Diciendo esto los dos amigos, el uno alto y el otro bajo, metieron las espuelas a sus pobres caballos, que deseaban morir para descansar, costearon la bahía, pasaron por Algeciras, subieron una cuesta pendiente como una escalera, y llegaron a las cumbres de las últimas alturas de la sierra de Ronda, que se acercan al mar, como para contemplar su gran hermosura en ancho espejo. Allí se hallaron en una encrespada selva de encinas y alcornoques, que se vestían y engalanaban con las zarzas, la yerba y las vides silvestres, que en sus valles escondían arroyos entre adelfas, y borraban las huellas del hombre con su vigorosa vegetación. Así fue que nuestros viajeros quedaron perdidos en un decir good by: tan perdidos como Mister Hill podía desearlo, logrando disfrutar los dos amigos el deleite de andar varias horas errantes por una selva agreste, como Pablo y Virginia. Por fin, al llegar a un alto algo más despejado de arbolado, divisaron el ancho mar, al que habían venido acercándose, y al pie del monte un valle que tenía por límites, a la izquierda una angosta playa de dorada arena, -puesta por Dios entre el mar y la tierra como inexpugnable baluarte- y a la derecha un pinar tupido y áspero, como una maciza puerta, con la que se cerraba el valle. Sentado en la mullida alfombra que le proporcionaba la yerba que cubría el suelo, estaba un pueblecito misántropo, que teniendo al frente el mar con su inmensa monotonía, a su espalda el grave y oscuro pinar, a los lados las intrincadas sierras, parecía haberse colocado allí para disfrutar de todas las soledades. Antes de llegar al lugar se veían algunos álamos blancos, que habiendo crecido bajo el constante azote del viento de la mar, habían adquirido una actitud doblada y doliente, y sombreaban con vacilante e inquieta sombra un profundo y ancho pozo, con su pilón adyacente, que servía de abrevadero a los ganados.

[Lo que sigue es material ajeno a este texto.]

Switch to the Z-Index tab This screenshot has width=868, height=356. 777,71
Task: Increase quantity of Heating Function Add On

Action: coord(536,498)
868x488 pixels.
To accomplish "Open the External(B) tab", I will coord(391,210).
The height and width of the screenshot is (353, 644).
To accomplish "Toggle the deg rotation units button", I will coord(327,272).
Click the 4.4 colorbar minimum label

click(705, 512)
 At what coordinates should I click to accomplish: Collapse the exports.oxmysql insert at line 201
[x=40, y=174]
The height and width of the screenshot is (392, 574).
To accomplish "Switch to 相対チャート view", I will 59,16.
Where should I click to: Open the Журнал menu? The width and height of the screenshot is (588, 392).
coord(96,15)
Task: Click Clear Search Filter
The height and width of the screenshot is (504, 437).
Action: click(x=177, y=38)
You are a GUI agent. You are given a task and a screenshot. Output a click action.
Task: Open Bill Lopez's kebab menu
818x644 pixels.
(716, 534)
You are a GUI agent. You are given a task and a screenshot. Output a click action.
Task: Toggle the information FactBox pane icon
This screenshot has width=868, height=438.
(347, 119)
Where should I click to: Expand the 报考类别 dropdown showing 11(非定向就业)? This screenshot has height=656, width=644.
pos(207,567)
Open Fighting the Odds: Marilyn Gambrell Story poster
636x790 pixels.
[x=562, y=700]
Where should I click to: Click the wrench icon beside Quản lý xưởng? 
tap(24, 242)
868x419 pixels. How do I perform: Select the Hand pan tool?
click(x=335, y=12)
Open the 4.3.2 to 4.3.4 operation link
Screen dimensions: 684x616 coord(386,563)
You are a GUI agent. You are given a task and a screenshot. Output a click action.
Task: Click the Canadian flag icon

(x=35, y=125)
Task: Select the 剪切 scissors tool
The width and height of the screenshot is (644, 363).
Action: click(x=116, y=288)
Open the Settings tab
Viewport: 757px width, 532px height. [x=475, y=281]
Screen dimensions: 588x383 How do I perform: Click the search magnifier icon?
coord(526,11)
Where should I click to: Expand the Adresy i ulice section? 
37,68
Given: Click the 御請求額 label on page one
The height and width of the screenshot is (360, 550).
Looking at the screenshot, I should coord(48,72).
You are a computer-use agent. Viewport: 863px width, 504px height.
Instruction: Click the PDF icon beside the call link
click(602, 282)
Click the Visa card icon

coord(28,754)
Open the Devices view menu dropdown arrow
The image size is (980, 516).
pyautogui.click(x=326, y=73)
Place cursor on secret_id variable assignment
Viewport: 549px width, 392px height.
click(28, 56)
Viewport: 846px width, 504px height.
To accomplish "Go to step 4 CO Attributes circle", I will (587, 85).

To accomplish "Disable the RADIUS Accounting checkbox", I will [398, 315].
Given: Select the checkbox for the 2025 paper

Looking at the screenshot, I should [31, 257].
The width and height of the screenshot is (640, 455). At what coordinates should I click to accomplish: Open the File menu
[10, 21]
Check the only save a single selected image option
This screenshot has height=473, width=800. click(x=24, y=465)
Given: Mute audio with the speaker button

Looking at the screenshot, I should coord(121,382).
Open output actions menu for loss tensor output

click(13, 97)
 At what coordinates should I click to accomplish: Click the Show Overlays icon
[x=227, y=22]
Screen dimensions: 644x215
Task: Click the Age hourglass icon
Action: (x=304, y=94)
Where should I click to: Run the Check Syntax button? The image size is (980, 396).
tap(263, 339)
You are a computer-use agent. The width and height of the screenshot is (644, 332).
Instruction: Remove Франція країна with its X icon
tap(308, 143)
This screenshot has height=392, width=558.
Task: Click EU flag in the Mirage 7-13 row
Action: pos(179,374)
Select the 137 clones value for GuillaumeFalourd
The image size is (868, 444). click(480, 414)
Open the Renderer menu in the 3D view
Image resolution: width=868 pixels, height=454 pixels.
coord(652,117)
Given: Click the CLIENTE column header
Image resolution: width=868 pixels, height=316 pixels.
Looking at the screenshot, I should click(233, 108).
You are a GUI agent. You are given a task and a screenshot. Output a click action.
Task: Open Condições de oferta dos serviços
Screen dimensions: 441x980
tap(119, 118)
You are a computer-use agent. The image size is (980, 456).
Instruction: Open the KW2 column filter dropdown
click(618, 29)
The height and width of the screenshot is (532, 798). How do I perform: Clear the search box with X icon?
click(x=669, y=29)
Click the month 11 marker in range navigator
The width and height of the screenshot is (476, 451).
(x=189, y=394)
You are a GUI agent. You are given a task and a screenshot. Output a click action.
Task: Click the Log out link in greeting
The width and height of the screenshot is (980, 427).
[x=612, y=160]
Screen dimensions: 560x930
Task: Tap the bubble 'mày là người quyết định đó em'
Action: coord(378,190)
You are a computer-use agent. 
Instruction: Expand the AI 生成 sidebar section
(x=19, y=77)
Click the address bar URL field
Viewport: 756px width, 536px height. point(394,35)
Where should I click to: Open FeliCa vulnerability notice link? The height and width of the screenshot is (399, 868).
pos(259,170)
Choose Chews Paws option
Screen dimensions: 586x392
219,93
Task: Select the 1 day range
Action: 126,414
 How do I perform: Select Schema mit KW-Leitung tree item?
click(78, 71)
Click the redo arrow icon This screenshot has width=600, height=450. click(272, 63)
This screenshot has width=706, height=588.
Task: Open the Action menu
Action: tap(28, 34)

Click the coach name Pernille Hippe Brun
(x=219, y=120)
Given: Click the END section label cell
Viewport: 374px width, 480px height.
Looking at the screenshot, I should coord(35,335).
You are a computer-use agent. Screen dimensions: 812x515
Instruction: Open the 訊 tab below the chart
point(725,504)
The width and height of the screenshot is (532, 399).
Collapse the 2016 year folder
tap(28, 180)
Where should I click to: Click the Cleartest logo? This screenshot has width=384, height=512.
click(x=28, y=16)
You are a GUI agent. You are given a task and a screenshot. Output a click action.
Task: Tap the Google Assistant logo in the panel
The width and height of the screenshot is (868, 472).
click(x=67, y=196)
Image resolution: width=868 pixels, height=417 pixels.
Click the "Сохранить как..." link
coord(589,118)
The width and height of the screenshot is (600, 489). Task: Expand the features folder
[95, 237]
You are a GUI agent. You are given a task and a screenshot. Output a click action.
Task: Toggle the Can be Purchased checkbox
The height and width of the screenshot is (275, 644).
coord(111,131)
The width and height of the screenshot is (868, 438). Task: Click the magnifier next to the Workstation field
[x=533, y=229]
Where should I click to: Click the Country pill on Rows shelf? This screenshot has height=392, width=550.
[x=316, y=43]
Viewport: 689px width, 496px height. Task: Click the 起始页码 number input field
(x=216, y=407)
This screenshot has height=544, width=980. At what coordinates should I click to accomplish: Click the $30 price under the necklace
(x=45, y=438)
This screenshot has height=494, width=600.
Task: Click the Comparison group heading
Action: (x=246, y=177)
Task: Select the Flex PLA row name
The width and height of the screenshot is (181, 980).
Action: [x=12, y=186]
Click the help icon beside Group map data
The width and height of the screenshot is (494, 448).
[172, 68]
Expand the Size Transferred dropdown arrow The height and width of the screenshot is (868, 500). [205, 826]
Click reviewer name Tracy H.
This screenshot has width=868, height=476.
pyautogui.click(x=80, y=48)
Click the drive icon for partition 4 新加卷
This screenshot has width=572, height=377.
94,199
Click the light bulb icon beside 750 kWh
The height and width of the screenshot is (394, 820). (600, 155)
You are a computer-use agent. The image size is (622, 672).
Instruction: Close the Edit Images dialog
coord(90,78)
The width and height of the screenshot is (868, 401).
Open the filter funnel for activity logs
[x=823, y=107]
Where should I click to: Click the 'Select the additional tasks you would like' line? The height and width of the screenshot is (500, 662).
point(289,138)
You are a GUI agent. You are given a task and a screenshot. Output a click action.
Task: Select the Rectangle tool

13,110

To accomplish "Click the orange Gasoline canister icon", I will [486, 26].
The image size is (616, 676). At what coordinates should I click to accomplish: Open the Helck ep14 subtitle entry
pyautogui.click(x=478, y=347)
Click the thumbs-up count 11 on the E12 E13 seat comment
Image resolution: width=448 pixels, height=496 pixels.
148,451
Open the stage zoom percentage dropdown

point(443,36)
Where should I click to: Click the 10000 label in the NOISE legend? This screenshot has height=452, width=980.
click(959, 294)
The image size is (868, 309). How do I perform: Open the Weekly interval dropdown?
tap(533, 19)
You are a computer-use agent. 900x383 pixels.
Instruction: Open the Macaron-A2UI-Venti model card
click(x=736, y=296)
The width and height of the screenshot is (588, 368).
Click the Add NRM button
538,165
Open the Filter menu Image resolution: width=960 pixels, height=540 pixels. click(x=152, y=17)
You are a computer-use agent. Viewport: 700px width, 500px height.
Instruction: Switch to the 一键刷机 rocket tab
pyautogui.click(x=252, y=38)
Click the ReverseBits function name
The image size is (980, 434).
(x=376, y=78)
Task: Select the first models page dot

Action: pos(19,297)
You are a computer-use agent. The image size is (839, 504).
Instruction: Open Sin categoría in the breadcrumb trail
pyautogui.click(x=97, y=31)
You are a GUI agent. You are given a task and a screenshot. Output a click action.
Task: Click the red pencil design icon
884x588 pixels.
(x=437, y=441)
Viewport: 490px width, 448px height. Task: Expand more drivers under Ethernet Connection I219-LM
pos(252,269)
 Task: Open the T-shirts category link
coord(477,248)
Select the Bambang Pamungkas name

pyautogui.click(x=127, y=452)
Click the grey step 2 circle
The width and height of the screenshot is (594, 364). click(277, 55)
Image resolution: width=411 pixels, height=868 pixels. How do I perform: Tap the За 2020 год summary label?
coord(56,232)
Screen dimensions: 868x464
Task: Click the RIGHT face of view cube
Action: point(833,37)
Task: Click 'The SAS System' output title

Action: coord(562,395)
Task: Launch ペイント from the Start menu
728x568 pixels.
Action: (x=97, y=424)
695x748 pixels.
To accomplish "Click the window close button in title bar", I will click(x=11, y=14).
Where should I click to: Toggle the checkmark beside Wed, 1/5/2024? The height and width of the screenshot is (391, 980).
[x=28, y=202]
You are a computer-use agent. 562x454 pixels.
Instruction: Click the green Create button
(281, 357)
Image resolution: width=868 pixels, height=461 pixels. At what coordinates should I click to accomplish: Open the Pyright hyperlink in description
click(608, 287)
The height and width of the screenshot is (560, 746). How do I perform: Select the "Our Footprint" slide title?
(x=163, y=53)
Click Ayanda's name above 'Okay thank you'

A la entrada del pueblo había una robusta y fornida alcantarilla, con pretensiones de puente, la cual salvaba un barranco poco profundo, que en invierno servía de desagüe al prado. Pero a la sazón, habiendo pasado la estación de las lluvias, abría la alcantarilla un tremendo ojo al ver llegar a rendirle homenaje y pasar bajo su férula, no un apacible arroyo, ni menos un soberbio torrente, sino una manada de gorrinos. Adornaban la cabeza de esta alcantarilla, -obra del arte y honra del lugar- dos pilares perfectamente cuadrados, que terminaban, uniéndose amistosamente, las cuatro esquinas, y sellando esta unión con una alcachofa o cosa parecida, que por ser únicas en su especie, no tienen clasificación ni en la horticultura ni en la arquitectura. Cuando se había concluido aquella mejora urbana, la alcantarilla, y aquel embellecimiento del aspecto público, los postes, con pretensiones a pertenecer, aunque por casta degenerada, a la familia de los obeliscos, o columnas monumentales, el Alcalde encargó al maestro de primeras y únicas letras del lugar, un letrero o inscripción, para memoria y señal de la época en que se hizo, y de las personas que en ella actuaron. Lo único que le advirtió fue que diese aquel letrero testimonio de todo el profundo respeto que tenía el pueblo a la Religión, y del que las autoridades profesaban a la Constitución. El Maestro de primeras letras, que era expeditivo, escribió en dos por tres, en vino de los postes, con unas letras gordas y robustas, como los chiquillos que iban a la escuela, la siguiente inscripción:

Detente aquí, caminante;

Adora la religión,

Ama la constitución

Y luego... pasa adelante1 .

En el otra poste estaban consignados el día, mes y año en que se levantó e inauguró tan soberbio monumento, con los nombres del Alcalde que corrió con la obra, del albañil que la llevó a cabo, y del alfarero que hizo los ladrillos.